One thing even I know though, it's important to use the right tool. For example, let's say a wheel needs to come off a bike and be taken to the bike shop to be repaired. Now because I was usually in a hurry, my first choice would be to reach for a hammer. You know, hammers get jobs done quickly, right? Well, it would also be the worse choice. I mean, I might be able to knock that tire off the bike, but the damage isn't going to be worth it. It's quick, but I wouldn't call it efficient. Some jobs require a wrench, and of course you have to find the right sized wrench. Some require a screwdriver and you've got to find the, you know, Phillips, standard, whatever. You've got to get the right kind; the right size. Some jobs require pliers, and they almost all require patience. You know, fixing people is a lot like that.
I'm Ron Hutchcraft and I want to have A Word With You today about "How Not to Break What You're Trying to Fix."
Our word for today from the Word of God comes from Paul's last letter in 2 Timothy 4; I'm reading verse 2. Here's what he says: "Preach the Word; be prepared in season and out of season, correct, rebuke and encourage - with great patience and careful instruction." Okay, do you know Paul just gave us three tools in the tool box? Three tools you and I can use in fixing people.
Now I'm sure there's someone in your life who could use some work right now, right? Yeah, you're thinking of them. Okay, maybe you're married to them, or maybe it's your parent, or a child, or a friend, or somebody in your church. How do you most effectively get that person to change? Well, you have to pick the right tool. And Paul suggests three here: rebuke, correct, encourage.

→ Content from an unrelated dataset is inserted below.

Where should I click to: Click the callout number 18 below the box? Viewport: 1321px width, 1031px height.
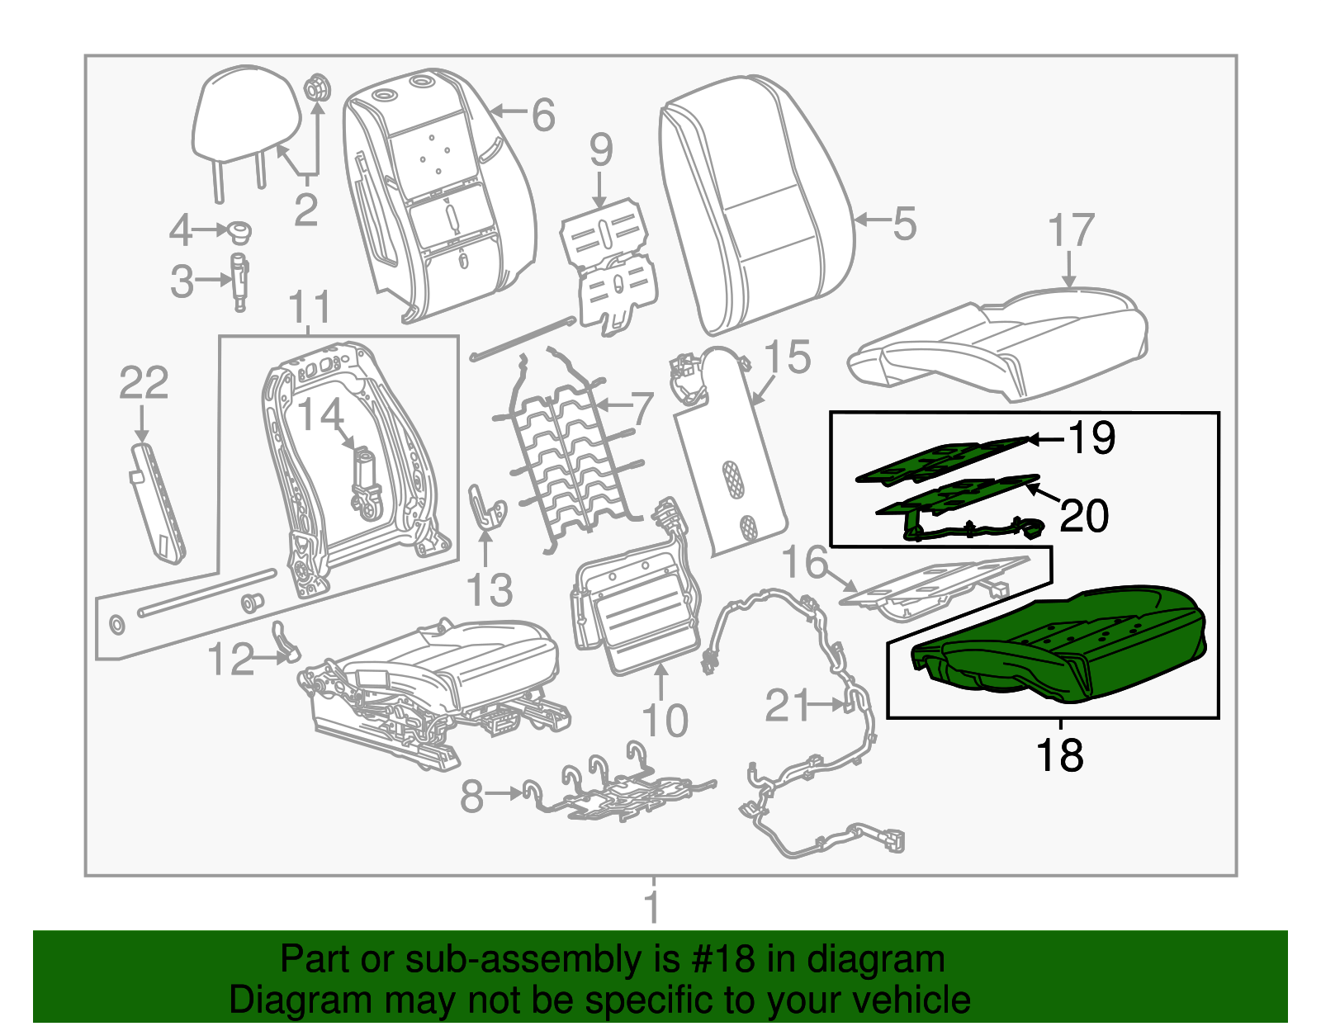[x=1059, y=755]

Okay, rebuke? That means to confront someone with what they're doing wrong. Once one of our youth staff decided that she had to confront - or rebuke as it were - a young girl who was professing Christ but who was living very promiscuously and had that kind of reputation with guys. And she said to the young girl, "I care enough to tell you what people are saying about you." The girl was shocked at what her reputation was. That was rebuke.
Then there's correct. You don't just tell a person what not to do. You've got to suggest a better way to live. You've got to give a "how" with every "should." And then there's another tool called encourage; noticing the good in a person, praising what they're doing right, building up their confidence, showing trust in them. And it's important to reach for the right tool. Don't encourage someone you should be rebuking. Don't rebuke someone who really needs encouragement.
But notice how you use all three tools: "with great patience and careful instruction." See, we want quick results; we grab the hammer. We drop bombs on people. We push them, we nag them, and they rebel. They go the other way. They don't change. We use the hammer because it will get quick results, but it smashes everything. We break what we're trying to fix. Have you been patient in your rebuking, patient in your correcting? Or are you too demanding, condemning? Do you expect immediate response or are you just going to escalate the rhetoric?
Help a person see himself or herself as God sees them and then back off. Allow time for the truth to sink in. Give them some space to change without having to crawl. Use these people-fixing tools with great patience, and I'd say gentle love, and then you won't break what you're trying to fix.